13 Apr, 12 | by BMJ Group
Does the name Grzegorz Chodkowski ring a bell with you? It didn’t with me until recently. Chodkowski is a Polish doctor who has worked in the UK, and who created an organisation called Medpharm Careers, which claims to be “Europe’s largest international medical jobs fair.” He and his staff came to Lisbon on 31 March, and contrary to their expectations, thousands of medical students, doctors, nurses, dentists, and pharmacists attended. The majority of the participants were doctors, which just goes to show that job prospects for young doctors in Portugal are worsening significantly.
The medical jobs fair was an opportunity to engage directly with several recruitment agencies from Germany, Belgium, The Netherlands, Denmark, Sweden, and the United Kingdom, among others. As a GP myself, I didn’t find any potentially interesting posts apart from residential medical officer positions in hospitals in far flung places like Greenland or Saudi Arabia, but the added value of the event for me came from attending a seminar on the situation of medical employment in Europe given by Chodkowski himself. As the majority of participants in the seminar were medical students, he spent most of the time talking about the prospects for young doctors fresh out of medical school wishing to take up specialist training posts in Europe. I learned that, Germany is the only country in Europe by a long way that currently makes it easy for newly qualified doctors to access specialist training in nearly every specialty, with about 10 000 unfilled jobs for doctors, and the trend is likely to continue. The advantages of German postgraduate training are its prestige and recognition around the world, and good pay. He gave the example of certain hospitals and clinics in some countries in the Middle East, which practically just want to recruit doctors who underwent specialist training in the United States, United Kingdom, Ireland, and Germany due to its prestige.
Of course the pulling power of Germany does not affect the fact that the United Kingdom is still considered the Holy Grail and the land of opportunities for doctors around Europe and farther afield. Chodkowski stressed that the problem with the UK is that it is a highly competitive market, and it is nowadays much harder to gain access to employment than it used to be, due to increasing competition from doctors in Central and Eastern Europe, and due to budget cuts in the NHS. Moreover, most UK employers now require UK work experience, unlike in the past, which may be a significant hurdle for those who are applying to work in the UK for the first time. He recommended newly qualified doctors to apply for the Foundation Programme, and to subsequently apply for the specialties with the shortest duration like Accident and Emergency, Psychiatry, Radiology, Microbiology, Oncology, Anesthesia, and Pathology.

######

▶ **What to do**:
1. Answer these questions using the post about the Lisbon medical jobs fair.
(a) On what date did Chodkowski and his staff come to Lisbon?
(b) About how many unfilled jobs for doctors does Germany have?
(c) What did Chodkowski recommend newly qualified doctors apply for before moving on to a specialty?
2. In the post about the Lisbon medical jobs fair, rewrite the paragraph beginning "Of course the pulling power of Germany" as a short list that keeps its main facts.
3. Pick up the post about the Lisbon medical jobs fair after its last sentence and keep writing.

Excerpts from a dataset
######

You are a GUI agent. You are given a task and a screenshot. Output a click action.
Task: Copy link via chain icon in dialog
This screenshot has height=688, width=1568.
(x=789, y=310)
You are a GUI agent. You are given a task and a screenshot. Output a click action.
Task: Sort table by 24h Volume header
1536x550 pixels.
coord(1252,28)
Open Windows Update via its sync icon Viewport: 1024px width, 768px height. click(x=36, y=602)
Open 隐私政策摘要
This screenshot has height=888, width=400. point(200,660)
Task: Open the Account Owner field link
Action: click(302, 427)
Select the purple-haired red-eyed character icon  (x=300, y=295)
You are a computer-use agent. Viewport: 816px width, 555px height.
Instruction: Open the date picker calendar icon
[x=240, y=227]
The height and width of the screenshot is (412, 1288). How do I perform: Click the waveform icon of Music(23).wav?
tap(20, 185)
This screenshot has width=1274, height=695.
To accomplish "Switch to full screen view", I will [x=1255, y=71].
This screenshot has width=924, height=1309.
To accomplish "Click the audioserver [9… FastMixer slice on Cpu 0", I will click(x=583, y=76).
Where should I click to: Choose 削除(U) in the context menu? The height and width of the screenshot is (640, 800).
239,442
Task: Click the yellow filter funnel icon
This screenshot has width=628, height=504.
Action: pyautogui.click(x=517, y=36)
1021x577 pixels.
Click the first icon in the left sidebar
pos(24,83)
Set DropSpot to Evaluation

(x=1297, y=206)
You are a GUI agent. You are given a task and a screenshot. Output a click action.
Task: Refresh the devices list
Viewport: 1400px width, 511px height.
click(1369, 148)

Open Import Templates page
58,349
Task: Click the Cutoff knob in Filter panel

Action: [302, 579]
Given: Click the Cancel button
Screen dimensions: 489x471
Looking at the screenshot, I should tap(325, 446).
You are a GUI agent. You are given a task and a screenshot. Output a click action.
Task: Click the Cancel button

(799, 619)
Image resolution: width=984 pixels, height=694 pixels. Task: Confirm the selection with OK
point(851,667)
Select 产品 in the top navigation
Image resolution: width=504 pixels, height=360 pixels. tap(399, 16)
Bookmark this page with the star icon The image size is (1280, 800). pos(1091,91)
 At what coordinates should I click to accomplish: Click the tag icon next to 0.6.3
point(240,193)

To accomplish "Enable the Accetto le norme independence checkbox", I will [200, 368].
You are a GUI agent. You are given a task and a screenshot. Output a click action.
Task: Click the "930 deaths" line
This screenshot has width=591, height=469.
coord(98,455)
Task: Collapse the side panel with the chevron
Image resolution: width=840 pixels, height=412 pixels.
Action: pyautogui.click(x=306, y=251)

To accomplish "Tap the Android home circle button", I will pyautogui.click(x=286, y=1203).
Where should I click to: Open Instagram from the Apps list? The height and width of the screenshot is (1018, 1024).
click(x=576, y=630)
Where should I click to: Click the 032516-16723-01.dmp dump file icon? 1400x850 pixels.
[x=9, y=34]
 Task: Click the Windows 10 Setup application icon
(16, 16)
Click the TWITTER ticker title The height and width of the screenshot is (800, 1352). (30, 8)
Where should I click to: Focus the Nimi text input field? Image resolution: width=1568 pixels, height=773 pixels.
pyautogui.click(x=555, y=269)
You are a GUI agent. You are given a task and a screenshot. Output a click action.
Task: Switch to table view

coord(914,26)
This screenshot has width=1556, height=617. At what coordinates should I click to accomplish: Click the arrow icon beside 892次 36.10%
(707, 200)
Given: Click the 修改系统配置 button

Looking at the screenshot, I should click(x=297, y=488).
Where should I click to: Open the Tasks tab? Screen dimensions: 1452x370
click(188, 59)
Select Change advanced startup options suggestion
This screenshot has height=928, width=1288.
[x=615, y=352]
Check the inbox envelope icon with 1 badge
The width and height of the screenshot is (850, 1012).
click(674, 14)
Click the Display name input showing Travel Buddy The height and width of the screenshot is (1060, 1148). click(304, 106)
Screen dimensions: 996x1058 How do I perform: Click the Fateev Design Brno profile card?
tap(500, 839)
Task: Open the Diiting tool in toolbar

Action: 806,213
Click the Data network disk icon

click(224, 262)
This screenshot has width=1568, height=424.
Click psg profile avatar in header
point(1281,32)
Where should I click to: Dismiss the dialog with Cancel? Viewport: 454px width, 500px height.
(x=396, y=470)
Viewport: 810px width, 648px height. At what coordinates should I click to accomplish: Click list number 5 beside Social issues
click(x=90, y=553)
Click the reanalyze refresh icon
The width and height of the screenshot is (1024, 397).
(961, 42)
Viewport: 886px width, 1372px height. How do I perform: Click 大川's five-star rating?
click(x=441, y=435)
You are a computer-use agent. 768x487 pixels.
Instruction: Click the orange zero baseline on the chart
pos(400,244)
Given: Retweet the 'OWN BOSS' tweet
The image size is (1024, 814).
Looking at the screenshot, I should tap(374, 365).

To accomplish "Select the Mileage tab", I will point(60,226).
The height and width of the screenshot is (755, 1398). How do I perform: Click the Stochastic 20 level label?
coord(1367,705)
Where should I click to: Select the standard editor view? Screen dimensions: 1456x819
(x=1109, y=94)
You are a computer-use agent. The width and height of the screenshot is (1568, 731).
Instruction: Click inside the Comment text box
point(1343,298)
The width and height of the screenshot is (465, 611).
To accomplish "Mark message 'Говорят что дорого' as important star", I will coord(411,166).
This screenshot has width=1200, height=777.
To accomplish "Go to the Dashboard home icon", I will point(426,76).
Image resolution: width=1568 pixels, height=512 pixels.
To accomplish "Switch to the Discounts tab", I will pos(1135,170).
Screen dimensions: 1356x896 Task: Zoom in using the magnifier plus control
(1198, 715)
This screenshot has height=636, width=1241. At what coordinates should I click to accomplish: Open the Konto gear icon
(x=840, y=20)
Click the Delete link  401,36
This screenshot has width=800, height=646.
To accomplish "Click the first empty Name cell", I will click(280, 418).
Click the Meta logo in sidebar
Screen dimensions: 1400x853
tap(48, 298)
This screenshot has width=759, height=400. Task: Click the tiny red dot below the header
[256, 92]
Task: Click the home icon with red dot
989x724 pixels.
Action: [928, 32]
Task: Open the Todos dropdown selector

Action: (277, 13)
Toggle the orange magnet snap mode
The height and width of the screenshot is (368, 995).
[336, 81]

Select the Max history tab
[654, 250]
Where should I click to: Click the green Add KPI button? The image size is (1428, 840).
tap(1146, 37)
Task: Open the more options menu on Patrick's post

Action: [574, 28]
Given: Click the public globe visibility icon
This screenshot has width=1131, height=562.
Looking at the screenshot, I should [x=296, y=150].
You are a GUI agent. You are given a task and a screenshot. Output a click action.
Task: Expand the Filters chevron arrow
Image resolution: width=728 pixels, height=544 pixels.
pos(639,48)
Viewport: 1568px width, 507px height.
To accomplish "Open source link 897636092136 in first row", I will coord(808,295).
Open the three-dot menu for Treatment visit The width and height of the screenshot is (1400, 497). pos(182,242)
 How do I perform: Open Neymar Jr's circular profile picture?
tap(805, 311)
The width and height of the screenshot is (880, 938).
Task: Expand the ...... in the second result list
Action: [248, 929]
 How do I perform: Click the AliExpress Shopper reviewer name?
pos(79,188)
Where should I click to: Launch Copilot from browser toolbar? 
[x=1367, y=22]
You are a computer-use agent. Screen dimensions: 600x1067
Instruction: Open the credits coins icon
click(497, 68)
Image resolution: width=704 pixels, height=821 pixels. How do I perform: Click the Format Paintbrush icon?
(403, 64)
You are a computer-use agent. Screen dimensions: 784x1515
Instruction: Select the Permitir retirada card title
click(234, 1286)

######

▶ **Answers in order**:
1.
(a) 31 March
(b) About 10 000
(c) The Foundation Programme

2.
- Despite Germany's appeal, the UK is still seen as the Holy Grail and the land of opportunities for doctors from Europe and beyond.
- Chodkowski said the UK market is highly competitive, and getting a job there is much harder than it used to be.
- This is because of more competition from Central and Eastern European doctors and budget cuts in the NHS.
- Most UK employers now require UK work experience, which can be a big hurdle for first-time applicants.
- He advised newly qualified doctors to apply for the Foundation Programme.
- After that, he suggested the shortest specialties: Accident and Emergency, Psychiatry, Radiology, Microbiology, Oncology, Anesthesia, and Pathology.

3.
I also learned that there is currently high demand in France, Germany, Belgium, The Netherlands, and Scandinavian countries for doctors who have already completed a specialist training programme, but the greatest hurdle may be mastering French, German, Dutch, Swedish, or Danish to at least a B1 level or higher, according to the Common European Framework of Reference for Languages. Many recruitment agencies in these countries have attractive relocation packages for doctors and their respective families including a free language course for a few months and a stipend to make up for the time spent learning a new language on a full time basis.
Participants had the chance to record a video CV for free, which will be available on a secure web platform. The video CV is a 2 minute video where candidates talk about their professional background and aspirations. It has a big advantage compared to standard paper CV’s in that it immediately reveals how well the candidate can speak English and thus allows employers to screen out candidates that are not fluent.
Chodkowski added that there are currently about 4000 vacancies for doctors in Poland, but that he didn’t recommend doctors to take up employment there. And the reason is simple. It is not easy to get into specialist training, so many doctors end up practically begging for some kind of postgraduate training experience, even if that means working for free.
Despite the difficulties that await Portuguese doctors as well as doctors from European countries facing hardships like Spain, Greece, and Italy wishing to work in a foreign country, the grass definitely seems greener on the other side.
So Northern European medical employers, get ready for the invasion of Portuguese doctors, as many are hungry for a slice of the cake.